The 9th U.S. Circuit Court of Appeals had overturned James’ sentence once before, saying his lawyer failed to investigate James’ history of drug abuse and mental illness. But the U.S. Supreme Court in 2012 ordered the circuit court to reconsider its James decision in light of a separate high court ruling that year on a similar claim.

A three-judge panel of the circuit court said Friday said the Supreme Court ruling had no effect and that its decision to overturn James’ death sentence should stand.

If the state chooses not to resentence James for the 32-year-old murder, his sentence would automatically be converted to life in prison.

“I’m elated for my client,” said Gary Lowenthal, James’ attorney. He could not say Friday if James had heard the ruling.

The Arizona attorney general’s office declined to comment Friday.

James was convicted of murder and kidnapping for the 1981 killing of Juan Maya in Salome, Ariz.

Court documents said Maya was at James’ trailer with James, Martin Norton and Lawrence Libberton.
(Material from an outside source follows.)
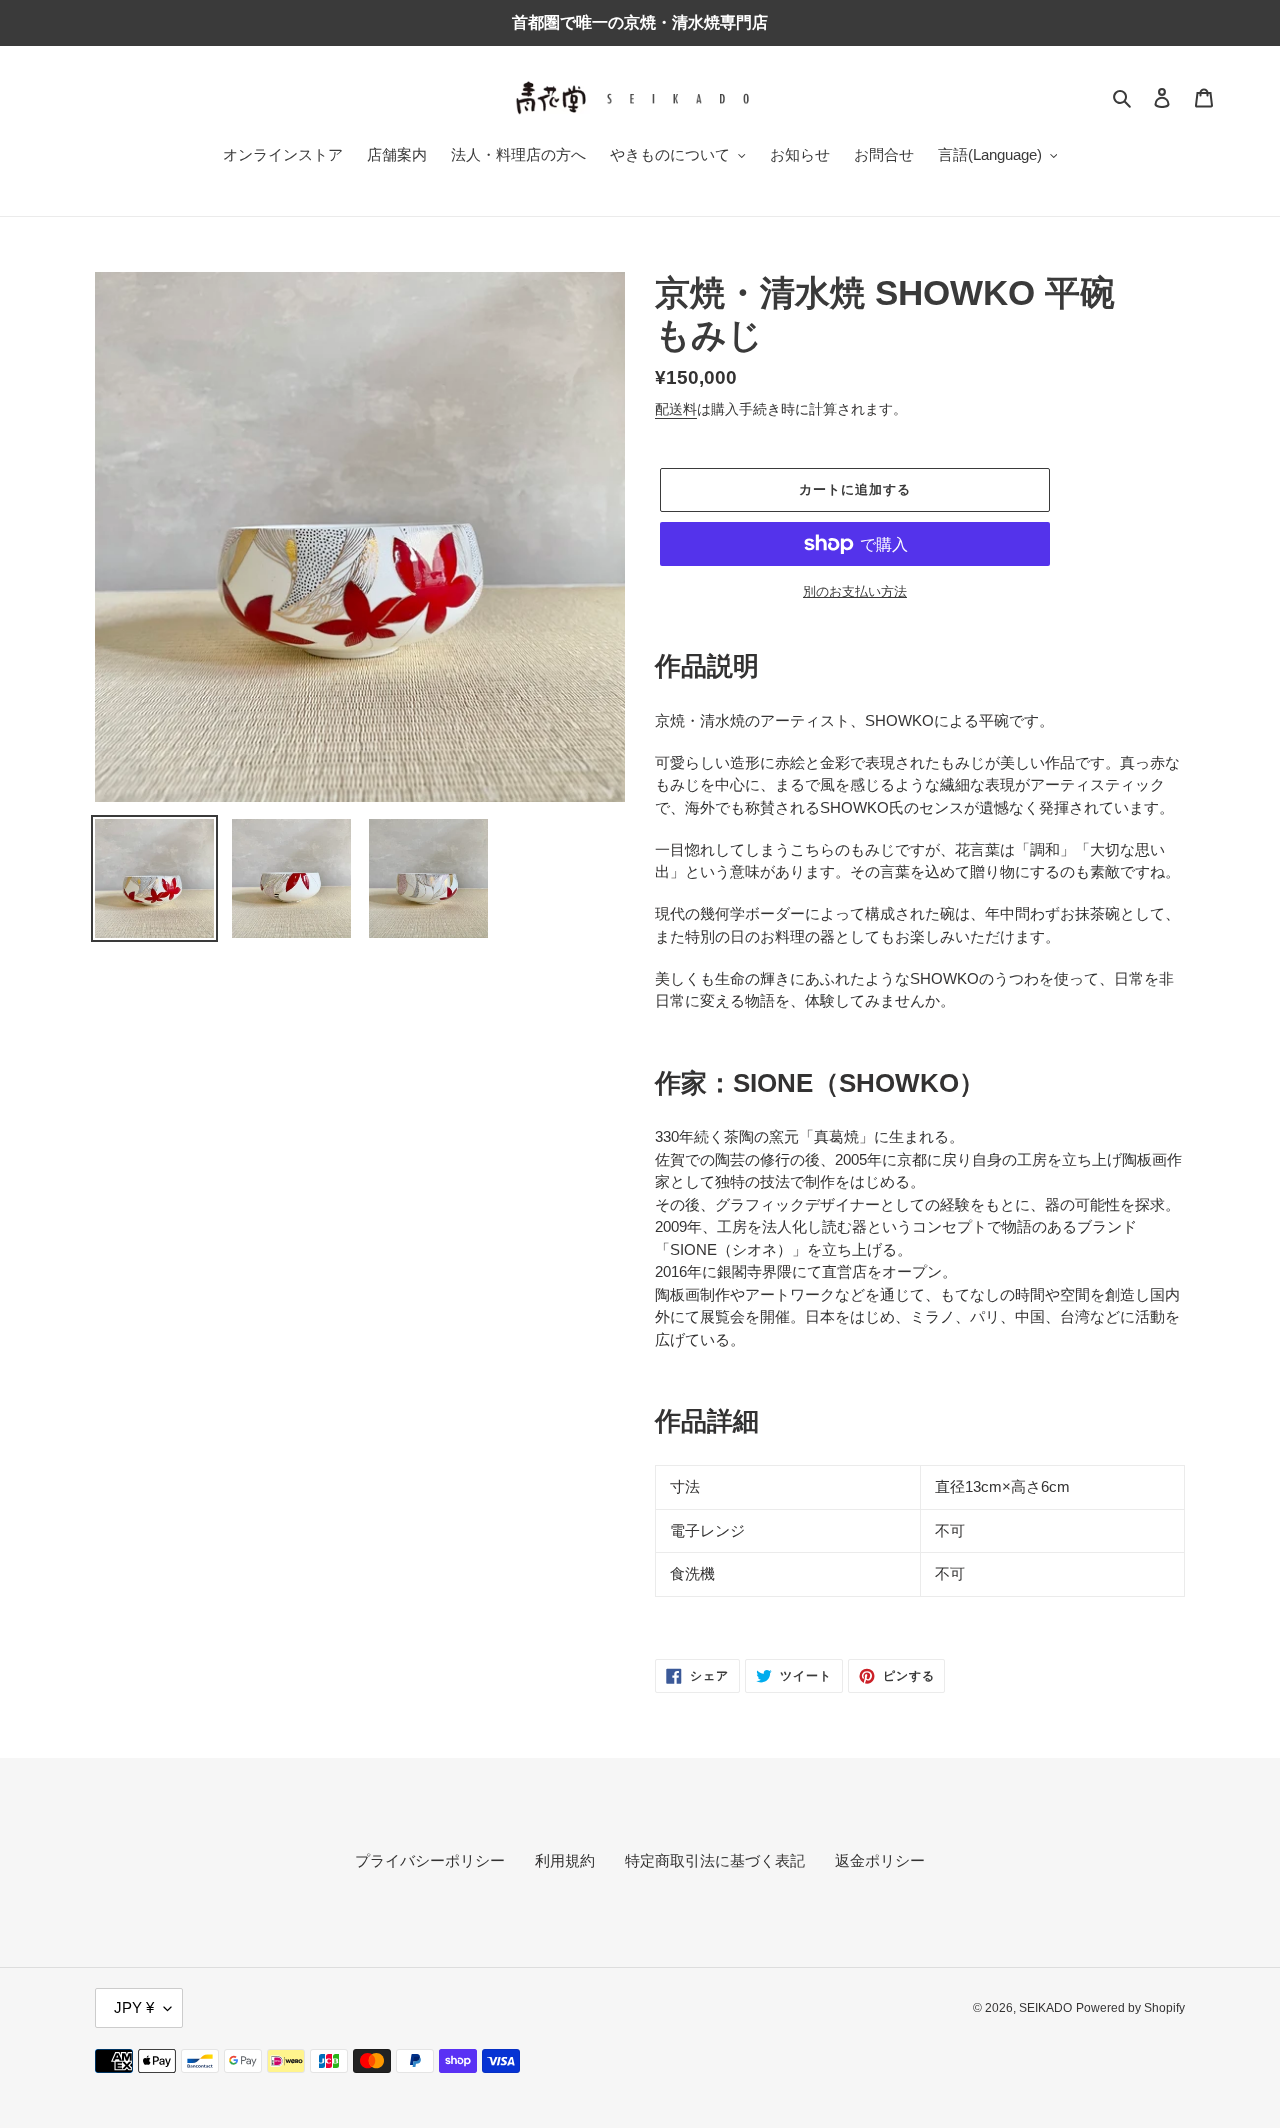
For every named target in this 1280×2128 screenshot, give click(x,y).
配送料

Norton, then 14, told police multiple versions of a story in which Maya tried to kiss him or followed him to James’ home, according to court documents.

Once at the trailer, James and Libberton beat Maya up, then forced him at gunpoint into James’ car. They drove him to a remote, abandoned mine where James and Libberton each shot Maya in the head once. Then, worried he was not dead, the three defendants “mashed” Maya’s head with large rocks before throwing him down an abandoned mine shaft, according to documents.

James was convicted in 1982 and, with Libberton, sentenced to be executed. Libberton’s death sentence was later vacated.

In multiple appeals, James raised several issues, including the claim that his counsel was ineffective, but that argument was barred by state and federal courts on procedural grounds.

But the circuit court said that claim should have been heard, saying James’ sentencing attorney “failed to conduct even the most basic investigation” of a social history that included drug use, mental illness and “dramatic, instant and unpredictable mood swings.” Had those issues been raised, James probably would not have received a death sentence, the court said in 2012.

The state appealed that ruling to the Supreme Court, arguing that the circuit court should not have reviewed James’ sentence in the first place because of a high court ruling that instructs federal courts to defer to state court decisions. The Supreme Court took the case, vacated the circuit court’s decision and ordered the lower court to reconsider the case.

On reconsidering, the circuit judges stood firm. It said the state court made clear that it had based its decisions on procedural reasons in James’ case and not on a review of the merits of the case. The circuit court panel said the high court ruling only requires it to give the higher standard of deference to state decisions based on the merits of a proceeding, which was not the case with James.

“Williams (the Supreme Court ruling) instructs us to give state courts the benefit of the doubt when the basis for their holdings is unclear,” said the opinion, written by Circuit Judge William Fletcher. “It does not require us to ignore a state court’s explicit explanation of its own decision.”

Lowenthal said the state could ask the full circuit court to rehear the panel’s ruling.

The state could also try to resentence James, said the court, which instructed the district court to “grant the state a reasonable amount of time” to prepare a resentencing. If it does not, the sentence would convert to life in prison.